Task 1: Translate into French the following sentence from the news report on the Supreme Court's Maine vaccine ruling: "Maine requires all healthcare workers to be fully vaccinated against COVID-19 and does not grant religious exemptions."
Task 2: Retype the passage of the news report on the Supreme Court's Maine vaccine ruling that runs from "The majority did" up to and including "throughout the pandemic.".

Page extract:
┌──
In a ruling Friday, the Supreme Court declined to block Maine from requiring vaccine mandates for healthcare workers who object on religious grounds.

Maine requires all healthcare workers to be fully vaccinated against COVID-19 and does not grant religious exemptions.

A group of healthcare workers sought an emergency order from the Supreme Court that would block the requirement for those with religious objections.

The court voted 6-3, with conservative Justices John Roberts and Trump-appointees Brett Kavanaugh and Amy Coney Barrett siding with the liberal justices.

The majority did not give a reason for the decision, but conservative Justice Neil Gorsuch, joined by Justices Clarence Thomas and Samuel Alito, issued a long dissent.

"Unlike comparable rules in most other States, Maine's rule contains no exemption for those whose sincerely held religious beliefs preclude them from accepting the vaccination," Gorsuch wrote, adding that the healthcare workers who sought relief from the rule have served on the frontlines throughout the pandemic.

"Yet, with Maine's new rule coming into effect, one of the applicants has already lost her job for refusing to betray her faith; another risks the imminent loss of his medical practice," he continued.

Barrett, joined by Kavanaugh in a concurring opinion, briefly remarked on their decision to block the request, citing the fact that the case was brought on the shadow docket, or as an emergency appeal. Shadow docket cases do not involve oral arguments or full rulings that are part of normal cases.

Barrett said the shadow docket should not be used for such a case, and that the court should not make this decision "on a short fuse without benefit of full briefing and oral argument," implying she and Kavanaugh could vote differently if the case came before the court in a different way.

Maine has required healthcare workers to receive certain vaccinations for decades. In 2019, prior to the pandemic, a state law removed religious and philosophical exemptions. The law, which took effect in September of this year, was adopted after 73% of Maine voters supported it in a referendum, according to The New York Times.

In August, Barrett also rejected a request to block Indiana University's vaccine requirement for students, though she did not provide a reason. However, she made the decision without consulting other justices, as justices are allowed to do on emergency appeals, suggesting she did not think there was much legal justification for the request.
└──
Given data:
┌──
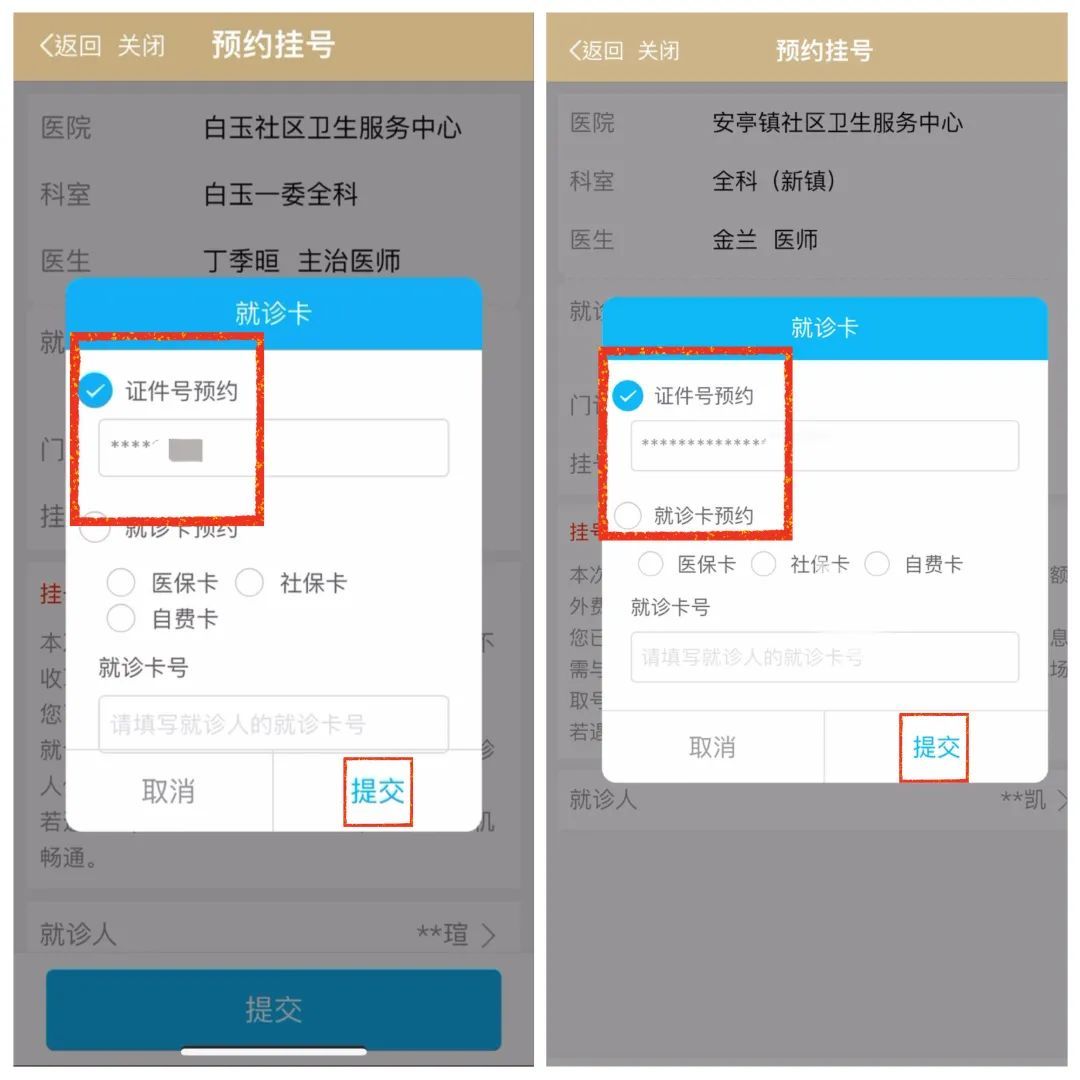Click 取消 in the right dialog
Screen dimensions: 1080x1080
pos(712,747)
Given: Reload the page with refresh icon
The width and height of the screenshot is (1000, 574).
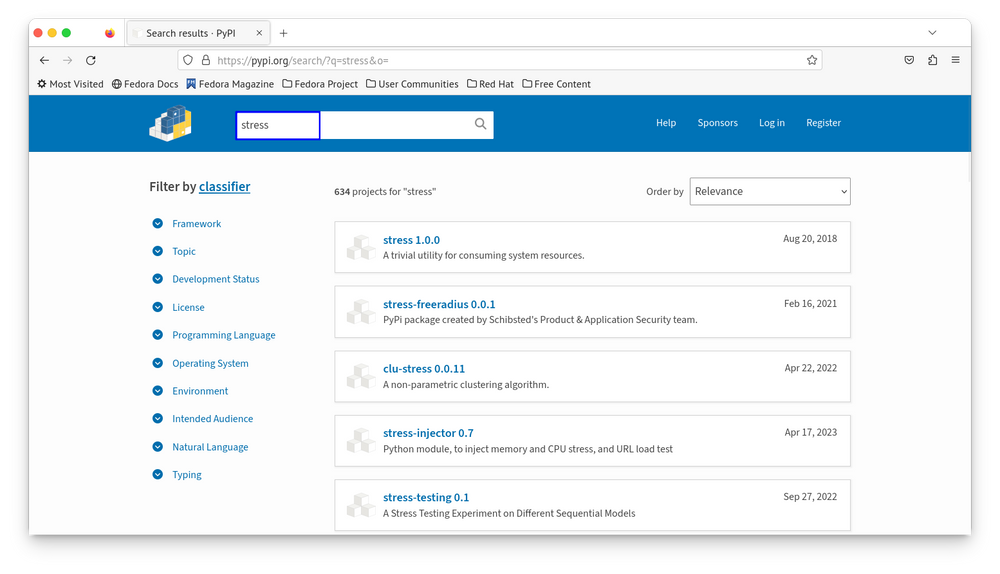Looking at the screenshot, I should click(91, 60).
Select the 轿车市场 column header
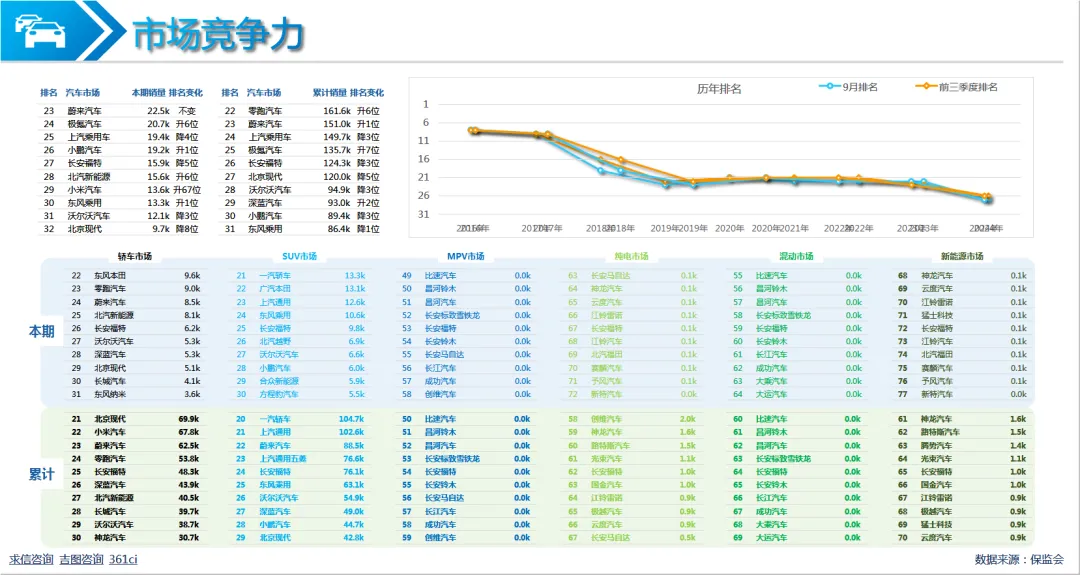The height and width of the screenshot is (575, 1080). pos(135,256)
└──
Task solution 1: Le Maine exige que tous les professionnels de santé soient entièrement vaccinés contre la COVID-19 et n'accorde aucune exemption religieuse.

Task solution 2:
The majority did not give a reason for the decision, but conservative Justice Neil Gorsuch, joined by Justices Clarence Thomas and Samuel Alito, issued a long dissent.

"Unlike comparable rules in most other States, Maine's rule contains no exemption for those whose sincerely held religious beliefs preclude them from accepting the vaccination," Gorsuch wrote, adding that the healthcare workers who sought relief from the rule have served on the frontlines throughout the pandemic.